B) トレーニング2日目、4日目、および6日目のプローブテストにおける成績。

C) 海馬におけるNR2Bのチロシンリン酸化。

　本論文は2章から成る。第1章では、NMDA受容体サブユニットNR2AのSrc型チロシンキナーゼ標的残基の同定とその機能解析を行っている。第2章では、マウス個体を用い、NR2Aチロシンリン酸化の脳高次機能における役割を解析している。

　第1章では、SrcによるNR2Aのリン酸化標的残基について同定を試み、細胞内における3つの標的残基を同定している。また、その中で最も主要なSrc型キナーゼの標的残基であるTyr-1325が、マウス脳においてSrcおよびFyn依存的にリン酸化されていることを示している。さらに、同定した3つの標的チロシン残基がNMDA受容体チャネル活性のSrcによる増強に関与している可能性を電気生理学的に検討している。
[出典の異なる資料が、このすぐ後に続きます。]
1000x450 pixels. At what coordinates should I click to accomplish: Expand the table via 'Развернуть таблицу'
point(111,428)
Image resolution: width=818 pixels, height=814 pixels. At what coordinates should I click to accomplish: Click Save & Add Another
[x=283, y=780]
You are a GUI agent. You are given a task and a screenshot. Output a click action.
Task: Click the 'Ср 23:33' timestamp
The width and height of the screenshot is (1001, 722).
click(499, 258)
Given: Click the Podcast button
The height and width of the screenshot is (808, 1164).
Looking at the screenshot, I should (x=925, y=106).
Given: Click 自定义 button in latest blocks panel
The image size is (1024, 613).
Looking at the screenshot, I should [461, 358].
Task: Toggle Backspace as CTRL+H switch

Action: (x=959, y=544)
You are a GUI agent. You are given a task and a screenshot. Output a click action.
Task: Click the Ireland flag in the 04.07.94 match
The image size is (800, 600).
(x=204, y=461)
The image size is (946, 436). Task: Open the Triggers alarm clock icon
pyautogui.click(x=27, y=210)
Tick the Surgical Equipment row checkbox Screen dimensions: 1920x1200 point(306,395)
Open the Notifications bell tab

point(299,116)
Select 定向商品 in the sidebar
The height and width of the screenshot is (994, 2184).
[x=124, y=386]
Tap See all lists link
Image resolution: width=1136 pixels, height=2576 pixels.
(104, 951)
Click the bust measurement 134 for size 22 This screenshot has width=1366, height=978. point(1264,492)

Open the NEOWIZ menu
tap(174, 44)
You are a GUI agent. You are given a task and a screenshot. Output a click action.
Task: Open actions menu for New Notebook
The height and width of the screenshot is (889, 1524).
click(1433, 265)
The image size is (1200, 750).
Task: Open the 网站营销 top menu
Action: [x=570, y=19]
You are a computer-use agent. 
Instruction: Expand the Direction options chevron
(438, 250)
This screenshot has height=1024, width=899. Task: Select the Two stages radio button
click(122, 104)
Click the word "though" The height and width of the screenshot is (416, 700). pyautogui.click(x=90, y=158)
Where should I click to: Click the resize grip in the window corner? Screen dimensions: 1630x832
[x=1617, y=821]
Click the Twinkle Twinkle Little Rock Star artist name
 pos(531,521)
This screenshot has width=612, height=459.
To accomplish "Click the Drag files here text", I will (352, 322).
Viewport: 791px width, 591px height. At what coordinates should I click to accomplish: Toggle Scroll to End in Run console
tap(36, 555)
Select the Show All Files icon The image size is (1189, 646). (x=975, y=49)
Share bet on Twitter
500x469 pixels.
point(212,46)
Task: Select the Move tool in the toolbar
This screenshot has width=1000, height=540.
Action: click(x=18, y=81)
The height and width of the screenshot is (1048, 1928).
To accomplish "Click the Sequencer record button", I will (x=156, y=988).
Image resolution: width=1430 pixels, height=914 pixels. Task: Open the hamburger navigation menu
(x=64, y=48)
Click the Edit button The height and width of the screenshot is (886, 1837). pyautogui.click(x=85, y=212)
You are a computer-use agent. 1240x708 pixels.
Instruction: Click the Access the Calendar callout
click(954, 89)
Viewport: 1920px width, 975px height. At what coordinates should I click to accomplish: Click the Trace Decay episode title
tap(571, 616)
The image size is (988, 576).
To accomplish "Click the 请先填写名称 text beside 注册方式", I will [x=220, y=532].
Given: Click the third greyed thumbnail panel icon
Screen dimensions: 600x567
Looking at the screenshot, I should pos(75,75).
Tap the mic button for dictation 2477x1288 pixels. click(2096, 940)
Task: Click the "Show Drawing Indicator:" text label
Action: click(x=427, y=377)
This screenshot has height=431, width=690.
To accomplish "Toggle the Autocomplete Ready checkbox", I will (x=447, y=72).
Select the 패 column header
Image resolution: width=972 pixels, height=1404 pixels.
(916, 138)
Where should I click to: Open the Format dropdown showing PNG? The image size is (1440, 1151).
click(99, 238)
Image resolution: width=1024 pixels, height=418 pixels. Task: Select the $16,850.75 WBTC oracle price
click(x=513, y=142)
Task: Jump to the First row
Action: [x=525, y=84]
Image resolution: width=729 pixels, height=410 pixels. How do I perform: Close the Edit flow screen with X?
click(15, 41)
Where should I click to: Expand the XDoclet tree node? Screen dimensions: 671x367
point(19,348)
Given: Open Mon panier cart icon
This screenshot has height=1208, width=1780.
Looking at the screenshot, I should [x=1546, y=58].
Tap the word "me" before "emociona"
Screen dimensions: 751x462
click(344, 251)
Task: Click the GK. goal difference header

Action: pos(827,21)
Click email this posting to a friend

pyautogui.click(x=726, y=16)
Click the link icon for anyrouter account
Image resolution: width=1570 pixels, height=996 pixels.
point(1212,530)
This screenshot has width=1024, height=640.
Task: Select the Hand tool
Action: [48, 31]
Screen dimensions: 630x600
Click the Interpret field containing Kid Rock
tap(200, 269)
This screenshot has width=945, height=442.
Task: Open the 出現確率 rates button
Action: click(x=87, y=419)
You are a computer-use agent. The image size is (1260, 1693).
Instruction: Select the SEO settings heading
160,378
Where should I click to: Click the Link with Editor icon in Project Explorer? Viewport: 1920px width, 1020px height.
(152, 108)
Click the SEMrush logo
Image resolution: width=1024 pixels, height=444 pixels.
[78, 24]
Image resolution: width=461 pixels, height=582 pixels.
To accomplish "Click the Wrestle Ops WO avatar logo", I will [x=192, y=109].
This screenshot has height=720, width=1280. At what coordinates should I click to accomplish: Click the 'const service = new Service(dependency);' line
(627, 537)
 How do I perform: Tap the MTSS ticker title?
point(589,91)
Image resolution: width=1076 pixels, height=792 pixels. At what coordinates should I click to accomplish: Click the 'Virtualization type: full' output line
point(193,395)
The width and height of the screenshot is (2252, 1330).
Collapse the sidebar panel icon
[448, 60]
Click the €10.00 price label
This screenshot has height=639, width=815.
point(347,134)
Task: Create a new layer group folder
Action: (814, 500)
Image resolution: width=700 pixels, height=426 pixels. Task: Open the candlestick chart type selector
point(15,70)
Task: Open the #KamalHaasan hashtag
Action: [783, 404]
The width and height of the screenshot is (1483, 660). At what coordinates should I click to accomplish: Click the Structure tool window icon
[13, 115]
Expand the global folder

その結果、NR2A-Y1325F変異体ではSrcによるNR1/NR2Aチャネル電流の増強が誘導されないことから、SrcがNR2AのTyr-1325のリン酸化を介してNMDA受容体のチャネル活性を調節すると結論付けている。また、学習・記憶の基盤になる現象であると考えられているシナプス可塑性にTyr-1325のリン酸化が関連していることを示している。本章における解析結果から、Tyr-1325のリン酸化に着目することにより、これまでに解析が困難であったNR2Aのチロシンリン酸化によるNMDA受容体チャネルの構造変化の検討や、マウス個体における重要性の検討などが可能となった。NR2AのTyr-1325がNMDA受容体のチャネル活性の調節に重要であることを見出した本研究の知見は、今後のNMDA受容体機能調節の解明に大きく寄与するものである。

　第2章では、Tyr-1325をリン酸化されない型のフェニルアラニンへ置換したNR2A-Y1325F(YF)ノックインマウスの作製・解析により、Tyr-1325のリン酸化の脳高次機能における役割を個体レベルで検証している。NR2A-YFマウスにおける行動について、一連の課題を用いたバッテリーテストにより検討した。その結果、NR2A-YFマウスは尾懸垂試験および強制水泳試験における無動時間が短縮しており、ストレスに対する回避意欲の向上(抗うつ様行動)を示すことを明らかにした。それを補強する結果として、意欲・行動に関与する脳領域、線条体におけるDARPP-32のリン酸化がNR2A-YFマウスで顕著に亢進していることを見出しており、このことはNR2A-YFマウスの抗うつ様行動がドーパミン機能亢進を介したものであることを示している。本研究の結果は、NMDA受容体のチロシンリン酸化がドーパミン機能を制御することを示す新しい知見である。また、NR2A-YFマウスはモリス水迷路試験における空間学習能力が向上していることを示した。この結果は、第1章において示したTyr-1325のリン酸化とシナプス可塑性の関連性から考えると、矛盾した結果であった。この矛盾について、本研究では以下のような2つの可能性を検討している。一つは、モリス水迷路試験の成績がストレス感受性により影響を受けることから、NR2A-YFマウスのストレス感受性の低下が原因となる可能性、もう一つは、NMDA受容体のシナプスにおける局在変化によるNMDA受容体機能亢進の可能性である。後者の可能性は、NR2A-YFマウスの海馬においてNR2Bのチロシンリン酸化の亢進やNMDA受容体と後シナプスに限局するPSD-95との結合が増強していることから支持される。また、NR2A-YFマウスの線条体におけるNR2Bのチロシンリン酸化には変化が見られないことから、NR2AとNR2Bのチロシンリン酸化の関係は脳領域により異なっていることも提示している。本研究結果は、海馬におけるNMDA受容体機能が、その他の脳領域と比較して、より厳密に調節されていることを示唆するものである。

　本研究は、これまでその重要性が細胞レベルで示唆されてきたSrc型キナーゼによるNMDA受容体チャネルの調節に注目し、個体レベルで検討しようとした意欲的な研究である。分子生物学的解析のみならず、電気生理や行動解析を取り入れた注目に値する成果である。海馬におけるNR2AとNR2Bのチロシンリン酸化との関係については本研究で明らかにされておらず、この点の解明は今後の課題である。しかしながら、NR2Aのチロシンリン酸化がマウスの行動に重要であることを初めて明らかにした本研究の知見は、今後の意欲や記憶のメカニズムの解明に当たって多くの示唆を与える。したがって、本研究の学問的意義は高く評価できる。

　よって、論文提出者は博士(理学)の学位を授与できると認める。